Kanyonların yukarısında Selge yakınlarındaki eğimli arazide lapyalar görülür. Diğer karstik şekillerden en ilginç olanı ise, genellikle yamaçlar üzerinde bulunan şeytan kayalar ya da adam kayalar olarak adlandırılan peribacalarıdır.

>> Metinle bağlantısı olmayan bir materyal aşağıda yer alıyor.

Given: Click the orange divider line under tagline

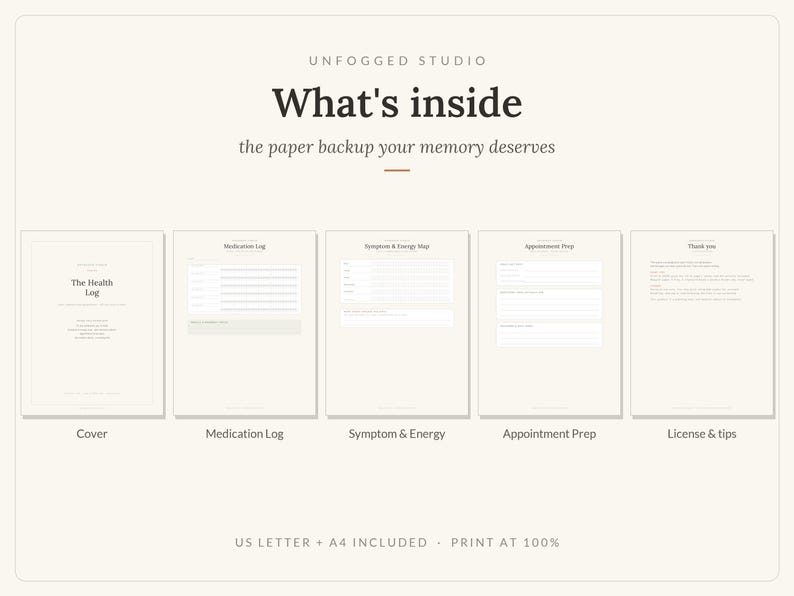Looking at the screenshot, I should [x=397, y=170].
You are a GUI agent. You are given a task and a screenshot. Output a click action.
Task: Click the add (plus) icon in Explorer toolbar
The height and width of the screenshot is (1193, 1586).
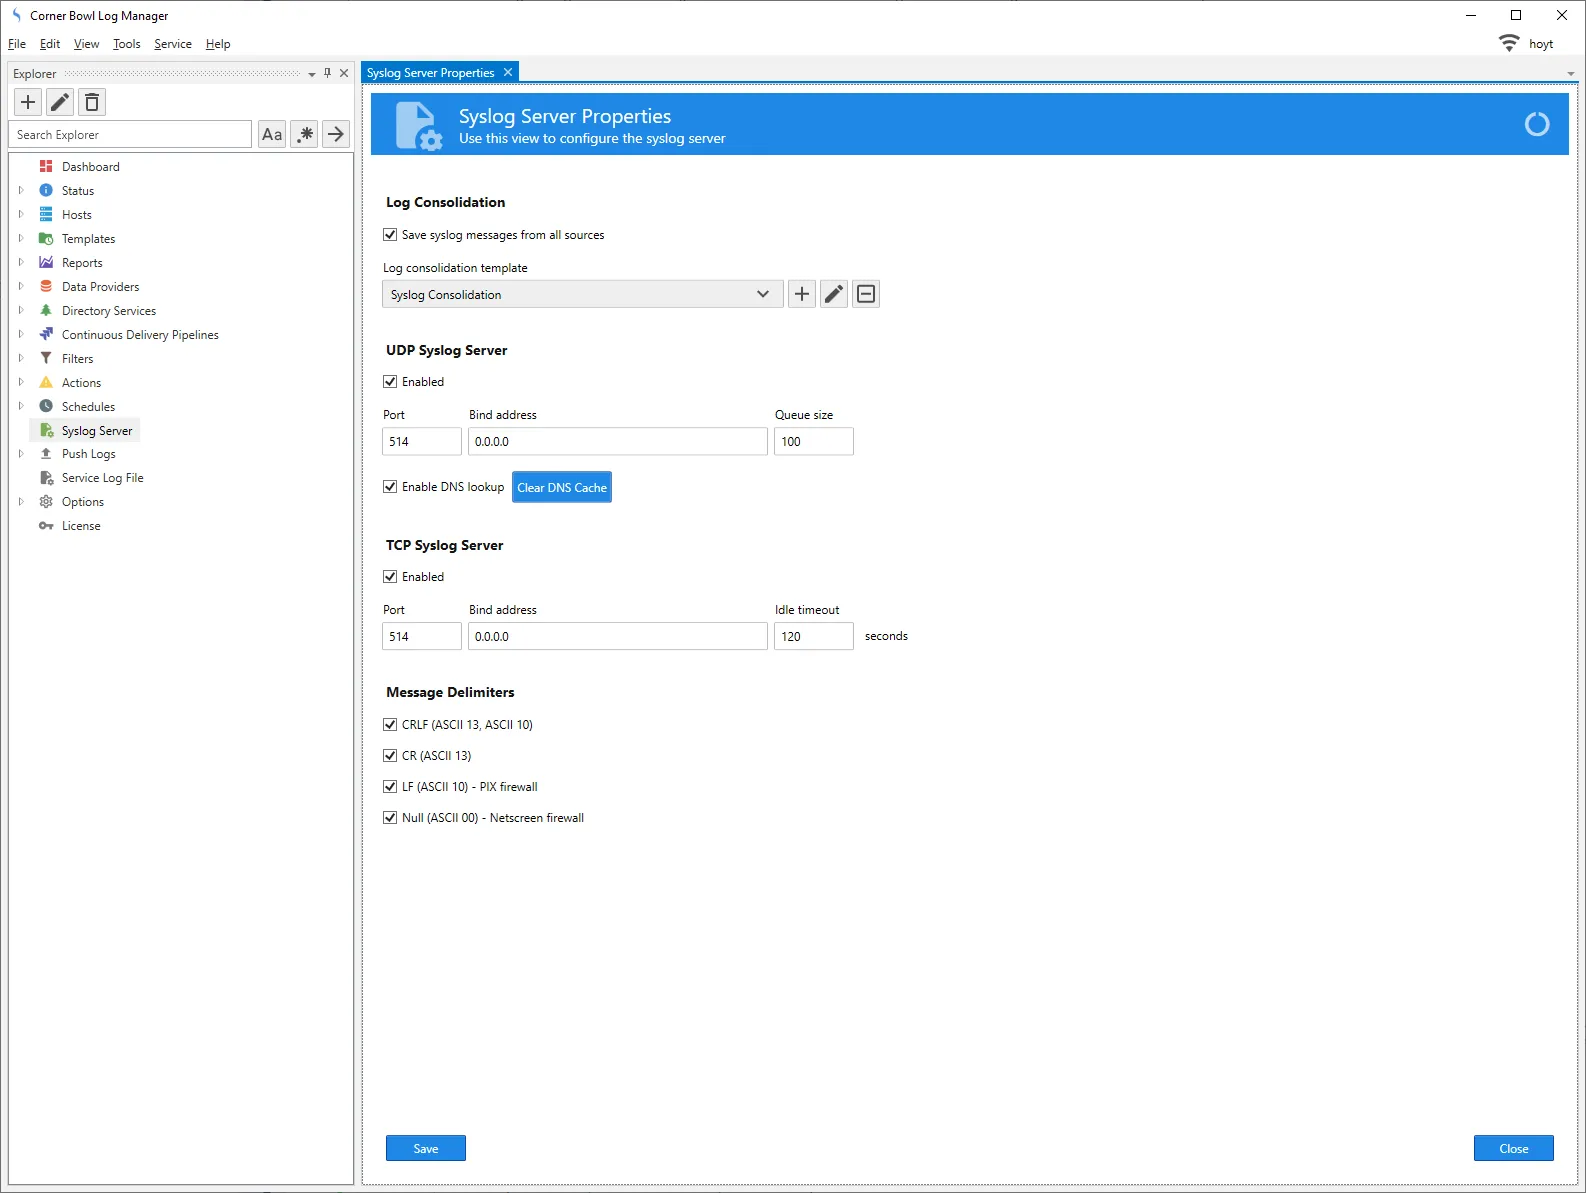click(28, 102)
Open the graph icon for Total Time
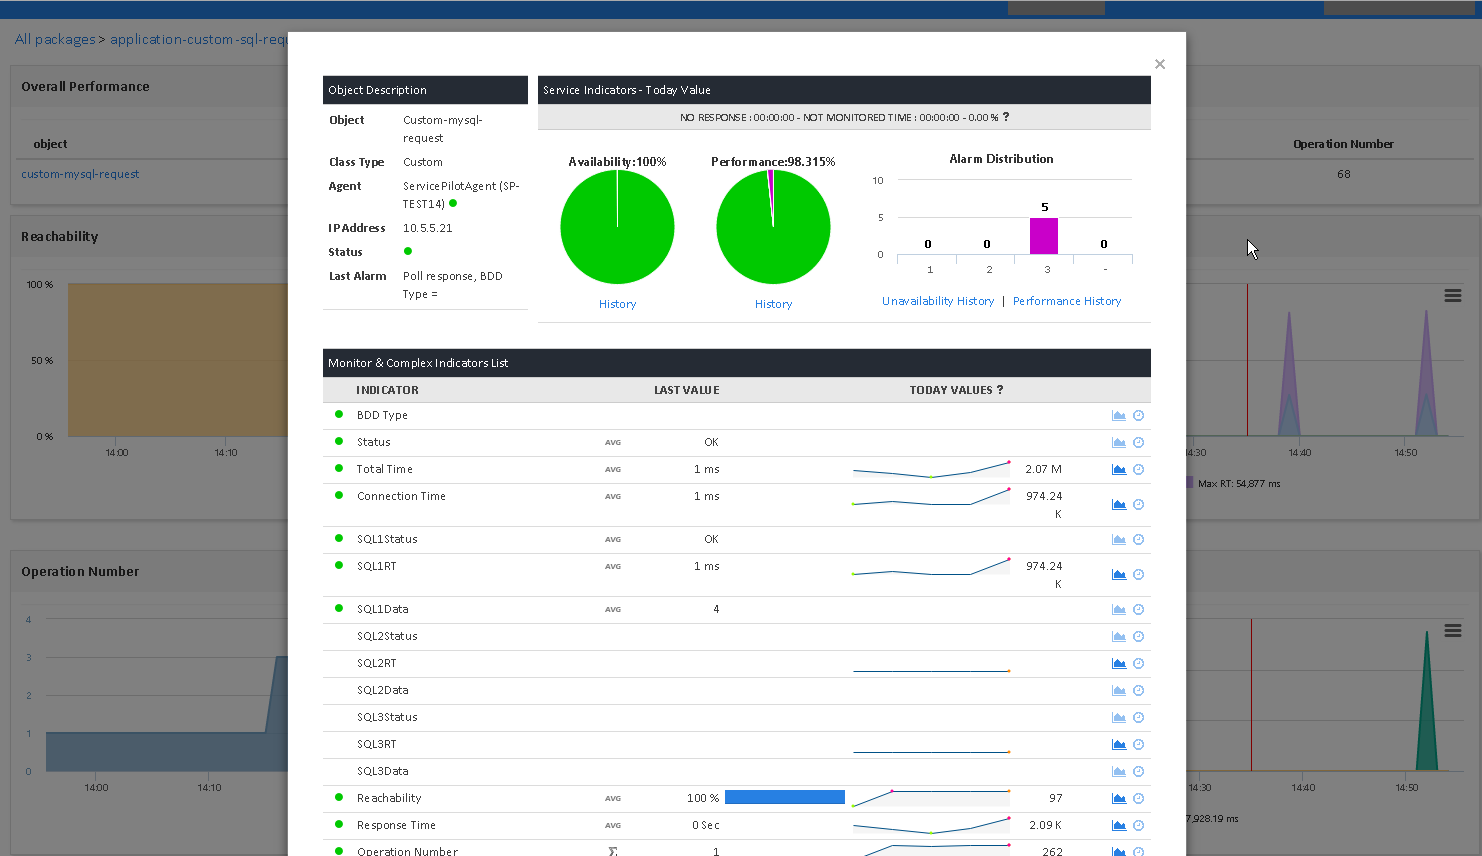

Köprüçay Irmağı dünyanın en temiz ırmaklarından biridir. Birçok karstik kaynaktan (yeraltı suyu) beslenen ve yeşilimsi mavi renkteki akarsu, Köprüçayı kanyonundan sonra yine geniş bir vadide akmaya devam etmektedir. Yaz-kış yüksek bir debiye sahip, suyu soğuk ve olan yağışa bağlı olan ırmakta rafting yapılabilmektedir. Rafting turizmi ilkbahar sonunda yoğunluk kazanmaktadır. Denize yakın olmasına rağmen, köprülü kanyonda yüksekliğin birdenbire arttığı görülür. Nitekim Bozburun Dağı 2.505 metre yüksekliğe sahiptir.

Vadi boyunca kalkerler arasında küçük ağızlara sahip mağaralar görülür. Bu mağaralarda arkeolojik buluntulara rastlanmaktadır.

Akdeniz iklim tipi etkilidir. Dağların güney yamaçlarında, deniz kıyısına oranla yağış ve sıcaklık açısından farklılık görülmektedir. Akdeniz üzerinden gelen nemli hava kütleleri dağların yamaçlarına çarpıp yükselmektedir ve orografik yağışlara neden olmaktadır. Ancak; alanın Konya ve Isparta sınırındaki yüksek rakımlarda karasal iklim hâkim olup bu alanda mikroklima oluşmuş durumdadır.

Milli parkın zengin bir flora ve faunaya sahip olması, onun ekosistem ve habitat çeşitliliğinden kaynaklanmaktadır. Vadi, iyi korunmuş maki toplulukları, ormanlar, yüksek dağ çayırları ve nehir kıyısı bitki topluluklarını barındırmaktadır. Parkta; karaçam, kızılçam, servi, sedir ve yabani zeytin orman toplulukları bulunmaktadır. Birçok anıt bireyi barındıran yaşlı karaçam ormanları büyük ekolojik öneme sahiptir. Milli parkın en önemli doğal kaynak değeri ise, yaklaşık 195 hektarlık dünyanın en iyi korunmuş saf dallı servi ormanıdır. Çok dik yamaçlarda, kayaların yarıkları arasındaki boşluklarda yetişebilen servi, 289 ile 1.246 metreler arasında yayılış göstermektedir. Yaşlı karaçam ve sedir ormanları yaklaşık 4.000 hektarlık alanda yayılış göstermektedir.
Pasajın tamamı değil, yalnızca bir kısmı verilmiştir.